CREATE DATABASE IF NOT EXISTS `sample_db`;
USE `sample_db`;
CREATE TABLE IF NOT EXISTS sample (
`id` int(11) NOT NULL AUTO_INCREMENT,
`name` varchar(255) NOT NULL,
PRIMARY KEY (`id`)
) ENGINE=InnoDB DEFAULT CHARSET=utf8mb4;
INSERT IGNORE INTO sample (name) VALUES ('Alice');
insert.sh
レプリケーション構築後はソースに加えた変更がレプリカに同期されます。
同期を確認するためにソースに 100 件 データを INSERT するスクリプトを作成しておきます。
#!/bin/bash
set -eu
MYSQL_PWD=password
export MYSQL_PWD
for i in {1..100}
do
mysql -u root -A sample_db -e "INSERT INTO sample (name) VALUES ('Bob{i}');"
done
レプリカのリソース
Dockerfile
FROM mysql:8.0.39-debian
COPY ./my.cnf /etc/mysql/conf.d/my.cnf
RUN apt-get update \
&& apt-get install -y less
my.cnf
[mysqld]
server_id=1001
compose.yaml
services:
db-source:
build:
context: .docker/source
dockerfile: Dockerfile
hostname: source
restart: always
volumes:
- db-source:/var/lib/mysql
networks:
- db-network
environment:
MYSQL_ROOT_PASSWORD: password
platform: linux/amd64
db-replica:
build:
context: .docker/replica
dockerfile: Dockerfile
hostname: replica
restart: always
volumes:
- db-replica:/var/lib/mysql
networks:
- db-network
environment:
MYSQL_ROOT_PASSWORD: password
platform: linux/amd64
networks:
db-network:
name: netowrk.local
driver: bridge
volumes:
db-source:
driver: local
db-replica:
driver: local
Docker はサービスディスカバリを使用してサービス名でコンテナ間通信ができますが分かり易さのために hostname(ホスト)を明示的に指定しています。
レプリケーションを構築
上記 Docker 環境でポジションレプリケーションを構築します。
レプリケーション構築方法を大まかに記載することが本記事の目的なので、各コマンドの詳細は説明しません。

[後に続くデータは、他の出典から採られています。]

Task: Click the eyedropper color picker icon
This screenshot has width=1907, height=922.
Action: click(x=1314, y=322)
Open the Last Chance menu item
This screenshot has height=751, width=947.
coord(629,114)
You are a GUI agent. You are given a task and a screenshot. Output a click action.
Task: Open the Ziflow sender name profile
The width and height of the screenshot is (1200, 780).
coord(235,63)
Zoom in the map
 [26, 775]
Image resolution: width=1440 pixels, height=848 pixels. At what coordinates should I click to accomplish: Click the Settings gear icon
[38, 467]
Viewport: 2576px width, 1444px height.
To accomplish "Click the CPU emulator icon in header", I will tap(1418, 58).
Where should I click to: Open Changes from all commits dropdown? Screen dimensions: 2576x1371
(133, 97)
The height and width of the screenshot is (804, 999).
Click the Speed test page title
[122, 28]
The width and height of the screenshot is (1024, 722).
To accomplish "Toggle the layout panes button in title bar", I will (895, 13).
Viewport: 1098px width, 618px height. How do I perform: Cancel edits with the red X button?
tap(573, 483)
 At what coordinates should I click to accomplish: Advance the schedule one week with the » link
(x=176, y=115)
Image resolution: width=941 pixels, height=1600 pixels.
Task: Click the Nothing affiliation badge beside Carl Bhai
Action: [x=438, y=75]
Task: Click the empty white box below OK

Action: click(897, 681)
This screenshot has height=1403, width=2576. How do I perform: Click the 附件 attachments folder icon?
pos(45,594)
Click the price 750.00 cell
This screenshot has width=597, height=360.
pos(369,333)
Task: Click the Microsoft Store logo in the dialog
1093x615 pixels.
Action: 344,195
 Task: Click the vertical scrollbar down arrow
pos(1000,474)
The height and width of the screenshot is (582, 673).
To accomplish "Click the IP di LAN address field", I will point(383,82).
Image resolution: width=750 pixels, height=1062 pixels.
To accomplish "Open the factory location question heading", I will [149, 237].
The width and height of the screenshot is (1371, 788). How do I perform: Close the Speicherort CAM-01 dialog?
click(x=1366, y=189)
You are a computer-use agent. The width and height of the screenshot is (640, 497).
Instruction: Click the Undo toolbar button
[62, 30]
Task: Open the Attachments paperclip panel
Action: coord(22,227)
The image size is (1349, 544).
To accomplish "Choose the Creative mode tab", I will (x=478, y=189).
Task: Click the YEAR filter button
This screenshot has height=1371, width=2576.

また本記事は MySQL キーワードと予約語を小文字で記載します。
前提
source, replica の両ホストのデータベースにホスト %
ユーザー root
でアカウントを作成している前提で進めます。
環境準備の compose.yaml を使用すればアカウント root
@%
が作成されています。
1. ソースのフルバックアップを取得
ソースのフルバックアップを取得します。
host:$ docker compose exec db-replica /bin/bash
root@replica:$ mysqldump -h source -u root -p --single-transaction --default-character-set=utf8mb4 --source-data=2 --routines --triggers --events --hex-blob --all-databases > dump.sql
2. フルバックアップからレプリケーション開始ポジションを取得
フルバックアップを dump.sql として進めます。
root@replica:$ less dump.sql | grep -A3 "Position to start replication or point-in-time recovery from"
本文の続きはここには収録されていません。